BFE-Net: Bidirectional Multi-Scale Feature Enhancement for Small Object Detection

Appl. Sci. 2022, 12(7), 3587; https://doi.org/10.3390/app12073587
by Qian Zhang, Jie Ren *, Hong Liang, Ying Yang and Lu Chen
Reviewer 1: Anonymous
Reviewer 2: Anonymous
Appl. Sci. 2022, 12(7), 3587; https://doi.org/10.3390/app12073587
Submission received: 20 March 2022 / Revised: 30 March 2022 / Accepted: 30 March 2022 / Published: 1 April 2022

Round 1

Reviewer 1 Report

This paper proposes the Bidirectional Multi-scale Feature Enhancement Network (BFE-Net) based on RetinaNet. After introducing a bidirectional feature pyramid structure to shorten  the propagation path of high-resolution features, the paper utilizes residually connected dilated  convolutional blocks to fully extract high-resolution features of low-feature layers. Then the paper supplements the high-resolution features lost in the high-level feature propagation process by leveraging the high-level guided lower-level features. The authors showed some experimental results to improve some previous state of arts. The paper is well organized. But I have a few questions.

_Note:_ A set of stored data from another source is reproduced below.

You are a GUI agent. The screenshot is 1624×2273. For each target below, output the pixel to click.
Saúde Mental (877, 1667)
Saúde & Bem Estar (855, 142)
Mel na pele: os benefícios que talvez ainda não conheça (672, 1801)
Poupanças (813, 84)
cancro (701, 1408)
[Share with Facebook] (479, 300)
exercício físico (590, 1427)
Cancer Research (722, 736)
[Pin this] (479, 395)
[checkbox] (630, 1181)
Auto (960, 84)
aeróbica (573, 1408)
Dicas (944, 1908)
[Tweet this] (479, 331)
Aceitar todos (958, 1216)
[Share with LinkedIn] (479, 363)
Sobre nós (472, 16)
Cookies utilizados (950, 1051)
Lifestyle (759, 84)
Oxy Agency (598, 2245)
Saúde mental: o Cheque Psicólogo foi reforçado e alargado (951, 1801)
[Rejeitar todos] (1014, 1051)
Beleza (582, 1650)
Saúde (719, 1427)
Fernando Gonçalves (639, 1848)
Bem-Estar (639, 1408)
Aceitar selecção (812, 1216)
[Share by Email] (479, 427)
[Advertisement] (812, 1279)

  1. Equation 3. The term F dilated (i) is appeared in both left and right sides of the equation.

It is not logical definition of an equation. Please check.

  1. What is the definition of Fconcat in equation (1)?
  2. Are D(C2 ) in equations (1) and (4) the same?

Apart from these, I have on other objections.

Author Response

Please see the attachment.

Author Response File: Author Response.pdf

Reviewer 2 Report

===== Synopsis: 

The study improves the RetinaNet network model to specifically detect
smaller objects better. The improvment is marginal. The paper is
clearly written.


===== General Comments: 

I enjoyed reading the study because it has a very concise and clear
introduction and the objectives are also well formulated.

I find that it misses only one point of analysis and discussion: how
much slower is the improved network model, in comparison to the
original? (or perhaps I missed that aspect in the manuscript)

The improvement for small objects (2.8%) is larger than the general
improvement (2.1%). One could argue that the model was merely biased
toward smaller objects, as the targert proportion for smaller objects
is also larger.


===== Specific Comments:

line 152: atrous convolution. atrous?

line 153: global and local...sentence appears incomplete.

line 175:  'but its semantic information is less and is easy to be disturbed by noise
points'. does not sound right somehow.

line 179: FPN not introduced. you cite it later at line 183.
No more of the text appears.